**TEXT BLOCK:**
☆ ☆ ☆ ☆

UA-CHEM 127: Advanced General Chemistry I Physical principles underlying chemistry

I. EXPERIMENT AND THEORY IN MODERN CHEMISTRY

Research in chemistry proceeds along two directions: Experimental and theoretical. Experimental chemistry is the science of observation. We pose a question to nature, carry out the corresponding experiment, and observe the outcome. What happens if we mix two substances? If we blast a molecule with a laser, what will it do? If we introduce a biomimetic into a living organism, how will it respond? Experiments produce data that relate to each individual observation. Theory, on the other hand, is concerned with building general frameworks for placing large numbers of individual observations into a rational order. It does so by building mathematical models, deducing general laws, and using these to predict the outcomes of future experiments. The tools of theory are usually mathematics and physics applied to chemical problems. Without theory, experimental science is just a vast catalog of unrationalized observations. Without experiment, theory is simply a long list of conjectures with no verification or falsification. Keeping this juxtaposition in mind, we briefly review the basic laws of chemical transformations, keeping in mind their historical origins and the observations out of which they grew. II. FUNDAMENTAL LAWS OF CHEMICAL REACTIONS AND CHEMICAL EQUATIONS

1. The law of conservation of mass (Lavoisier, 18th century): Lavoisier was one of the first to carry out quantitatively accurate chemical measurements. He demonstrated that combustion required oxygen, and he demonstrated oxygen’s role in the rusting of metals. His observations led him to deduce the following general law known as the law of conservation of mass: In every chemical transformation, an equal quantity of matter exists before and after the reaction.

☆ ☆ ☆ ☆

**EXCERPTED RECORDS:**

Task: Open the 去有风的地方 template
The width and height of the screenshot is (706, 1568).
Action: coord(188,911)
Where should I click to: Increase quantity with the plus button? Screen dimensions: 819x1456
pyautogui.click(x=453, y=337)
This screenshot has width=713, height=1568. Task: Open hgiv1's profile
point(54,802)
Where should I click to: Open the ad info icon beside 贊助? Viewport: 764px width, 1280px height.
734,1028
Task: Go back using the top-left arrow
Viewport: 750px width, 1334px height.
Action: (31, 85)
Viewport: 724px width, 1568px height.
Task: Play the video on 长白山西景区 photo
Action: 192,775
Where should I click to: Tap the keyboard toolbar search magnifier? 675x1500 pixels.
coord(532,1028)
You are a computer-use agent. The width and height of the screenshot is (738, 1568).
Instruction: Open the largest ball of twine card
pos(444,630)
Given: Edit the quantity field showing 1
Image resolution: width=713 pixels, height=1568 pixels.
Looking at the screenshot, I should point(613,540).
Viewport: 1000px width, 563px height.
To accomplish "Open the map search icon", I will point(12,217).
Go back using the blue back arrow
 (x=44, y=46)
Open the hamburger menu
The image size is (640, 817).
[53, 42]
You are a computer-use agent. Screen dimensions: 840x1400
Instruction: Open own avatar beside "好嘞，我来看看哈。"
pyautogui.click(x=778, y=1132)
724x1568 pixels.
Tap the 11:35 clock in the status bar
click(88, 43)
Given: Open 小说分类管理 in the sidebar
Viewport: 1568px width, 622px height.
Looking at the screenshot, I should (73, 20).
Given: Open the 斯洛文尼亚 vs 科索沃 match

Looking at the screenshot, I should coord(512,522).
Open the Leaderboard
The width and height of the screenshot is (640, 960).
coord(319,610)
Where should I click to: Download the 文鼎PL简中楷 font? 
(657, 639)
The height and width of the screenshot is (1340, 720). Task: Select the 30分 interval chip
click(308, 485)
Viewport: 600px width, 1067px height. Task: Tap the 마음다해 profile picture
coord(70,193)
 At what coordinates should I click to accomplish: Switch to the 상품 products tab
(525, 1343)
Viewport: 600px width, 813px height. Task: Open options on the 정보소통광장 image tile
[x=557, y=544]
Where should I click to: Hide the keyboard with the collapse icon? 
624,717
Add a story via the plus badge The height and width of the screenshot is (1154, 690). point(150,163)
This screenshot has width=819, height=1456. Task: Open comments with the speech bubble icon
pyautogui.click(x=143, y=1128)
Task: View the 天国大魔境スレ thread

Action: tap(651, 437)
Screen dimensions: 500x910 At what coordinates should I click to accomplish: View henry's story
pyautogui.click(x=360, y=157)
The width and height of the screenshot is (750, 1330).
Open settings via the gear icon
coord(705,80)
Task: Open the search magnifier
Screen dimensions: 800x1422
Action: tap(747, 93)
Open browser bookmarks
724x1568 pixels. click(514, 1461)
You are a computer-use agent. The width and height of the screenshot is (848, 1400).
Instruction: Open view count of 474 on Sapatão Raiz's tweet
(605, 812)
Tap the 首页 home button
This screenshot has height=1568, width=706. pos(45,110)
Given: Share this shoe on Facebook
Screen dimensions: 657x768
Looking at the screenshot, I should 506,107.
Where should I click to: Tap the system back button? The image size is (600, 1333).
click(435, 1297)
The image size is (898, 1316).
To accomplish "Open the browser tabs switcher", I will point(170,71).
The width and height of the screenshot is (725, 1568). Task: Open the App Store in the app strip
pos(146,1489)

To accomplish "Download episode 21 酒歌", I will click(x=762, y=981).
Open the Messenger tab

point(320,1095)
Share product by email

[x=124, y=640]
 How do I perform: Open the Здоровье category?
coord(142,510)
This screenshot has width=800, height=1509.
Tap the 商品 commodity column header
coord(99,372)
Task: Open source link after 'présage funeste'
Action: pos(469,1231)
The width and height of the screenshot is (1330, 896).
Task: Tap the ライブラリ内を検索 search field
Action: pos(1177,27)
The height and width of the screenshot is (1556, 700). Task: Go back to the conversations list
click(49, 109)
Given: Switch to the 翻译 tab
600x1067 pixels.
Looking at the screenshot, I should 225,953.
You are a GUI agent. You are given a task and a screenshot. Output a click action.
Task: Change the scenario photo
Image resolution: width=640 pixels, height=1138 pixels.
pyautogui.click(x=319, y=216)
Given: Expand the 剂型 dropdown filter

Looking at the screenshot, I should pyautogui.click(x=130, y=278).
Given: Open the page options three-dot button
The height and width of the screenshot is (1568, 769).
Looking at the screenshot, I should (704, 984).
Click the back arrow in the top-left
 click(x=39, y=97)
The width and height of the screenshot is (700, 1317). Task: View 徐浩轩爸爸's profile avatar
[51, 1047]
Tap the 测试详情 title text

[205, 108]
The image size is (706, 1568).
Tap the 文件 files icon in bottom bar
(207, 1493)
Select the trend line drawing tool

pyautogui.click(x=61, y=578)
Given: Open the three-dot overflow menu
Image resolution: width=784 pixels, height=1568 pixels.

☆ ☆ ☆ ☆

**WHAT IS NEEDED:**
Answer these from the general chemistry notes:
(a) What does the text call experimental chemistry?
(b) What are the tools of theory usually?
(c) What did Lavoisier show that combustion required?

**RESPONSE:**
(a) The science of observation.
(b) Mathematics and physics applied to chemical problems.
(c) Oxygen.